Terahertz time-domain spectroscopy reveals laser diode turn-on behavior
Mode-hopping of a frequency-tunable laser diode can be observed on picosecond timescales.
For many years, it has been predicted that operating frequencies within single-mode frequency-tunable semiconductor lasers stabilize on a timescale of a few nanoseconds and can be changed within a few hundreds of picoseconds.
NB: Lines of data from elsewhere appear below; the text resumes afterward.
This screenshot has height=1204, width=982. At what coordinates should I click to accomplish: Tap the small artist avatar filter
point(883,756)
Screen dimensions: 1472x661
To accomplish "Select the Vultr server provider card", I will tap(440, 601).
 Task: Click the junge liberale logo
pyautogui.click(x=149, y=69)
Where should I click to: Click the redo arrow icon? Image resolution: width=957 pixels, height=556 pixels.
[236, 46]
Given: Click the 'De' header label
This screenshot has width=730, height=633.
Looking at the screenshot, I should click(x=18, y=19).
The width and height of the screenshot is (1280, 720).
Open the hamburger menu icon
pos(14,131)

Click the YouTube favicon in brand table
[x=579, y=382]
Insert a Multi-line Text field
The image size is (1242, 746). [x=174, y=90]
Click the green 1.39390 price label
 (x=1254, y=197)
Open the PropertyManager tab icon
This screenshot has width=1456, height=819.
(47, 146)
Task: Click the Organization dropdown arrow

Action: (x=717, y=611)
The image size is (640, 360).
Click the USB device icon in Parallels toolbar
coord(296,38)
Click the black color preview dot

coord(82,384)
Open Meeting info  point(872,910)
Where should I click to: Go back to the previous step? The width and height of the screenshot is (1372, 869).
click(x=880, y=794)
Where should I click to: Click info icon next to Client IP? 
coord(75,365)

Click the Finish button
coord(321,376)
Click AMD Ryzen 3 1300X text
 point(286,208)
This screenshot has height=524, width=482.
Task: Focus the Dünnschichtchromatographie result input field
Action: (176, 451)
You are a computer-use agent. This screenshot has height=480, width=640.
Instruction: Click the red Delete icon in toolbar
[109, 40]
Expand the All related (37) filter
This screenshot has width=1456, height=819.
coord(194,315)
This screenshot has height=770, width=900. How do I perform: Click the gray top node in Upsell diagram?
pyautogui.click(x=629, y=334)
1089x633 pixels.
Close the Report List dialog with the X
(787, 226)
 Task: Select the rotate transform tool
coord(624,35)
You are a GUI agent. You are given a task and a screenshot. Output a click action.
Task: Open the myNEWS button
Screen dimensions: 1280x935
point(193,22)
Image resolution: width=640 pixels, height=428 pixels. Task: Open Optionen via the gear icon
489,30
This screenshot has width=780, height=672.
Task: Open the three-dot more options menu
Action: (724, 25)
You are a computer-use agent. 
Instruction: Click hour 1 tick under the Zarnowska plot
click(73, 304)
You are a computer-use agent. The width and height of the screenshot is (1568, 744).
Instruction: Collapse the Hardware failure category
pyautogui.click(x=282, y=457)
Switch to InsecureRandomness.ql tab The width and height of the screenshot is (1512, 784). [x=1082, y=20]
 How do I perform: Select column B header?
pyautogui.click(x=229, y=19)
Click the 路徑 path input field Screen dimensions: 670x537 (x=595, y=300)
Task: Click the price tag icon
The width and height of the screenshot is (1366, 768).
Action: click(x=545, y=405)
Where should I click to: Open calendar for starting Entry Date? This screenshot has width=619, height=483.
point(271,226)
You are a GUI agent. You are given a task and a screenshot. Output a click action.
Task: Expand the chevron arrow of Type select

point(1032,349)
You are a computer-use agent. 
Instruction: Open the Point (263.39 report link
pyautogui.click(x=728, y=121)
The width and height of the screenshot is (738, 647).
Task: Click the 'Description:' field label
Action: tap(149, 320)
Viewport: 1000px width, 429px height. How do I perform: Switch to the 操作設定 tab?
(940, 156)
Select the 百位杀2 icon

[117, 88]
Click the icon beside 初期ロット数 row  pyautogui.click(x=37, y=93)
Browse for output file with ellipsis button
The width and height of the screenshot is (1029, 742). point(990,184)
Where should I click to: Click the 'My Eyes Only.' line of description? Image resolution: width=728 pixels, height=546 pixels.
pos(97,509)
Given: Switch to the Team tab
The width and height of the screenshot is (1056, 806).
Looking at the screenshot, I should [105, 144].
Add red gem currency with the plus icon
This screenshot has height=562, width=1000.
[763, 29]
Until now, though, no detector has been capable of measuring and proving this precisely, and the best results have only been achieved on nanosecond timescales, which are too slow to allow really efficient analysis or to be used to develop the most effective new systems.
University of Leeds researchers, working with international colleagues at École Normal Supérieure in Paris and the University of Queensland in Brisbane, have now used terahertz-frequency quantum-cascade lasers and terahertz time-domain spectroscopy to understand this laser-stabilization process by characterizing a laser's ultrafast switch-on dynamics, mode competition, and frequency selection.1
The technique can measure the wavelength of light in periods of femtoseconds, giving unprecedented levels of detail. By knowing the speed at which wavelengths change within lasers, and what happens during that process within minuscule time frames, more efficient devices and systems can be built. Mode-hopping can be observed on picosecond timescales.
"The benefits for commercial systems designers are potentially significant," says Iman Kundu, one of the Leeds researchers. "Terahertz technology isn't available to many sectors, but we believe its value lies in being able to highlight trends and explain the detailed operation of integrated photonic devices, which are used in complex imaging systems which might be found in the pharmaceutical or electronics sectors. Designers can then apply these findings to lasers operating at different parts of the electromagnetic spectrum, as the underlying physics will be very similar."
1. Iman Kundu et al., Nature Communications (2018); doi: 10.1038/s41467-018-05601-x.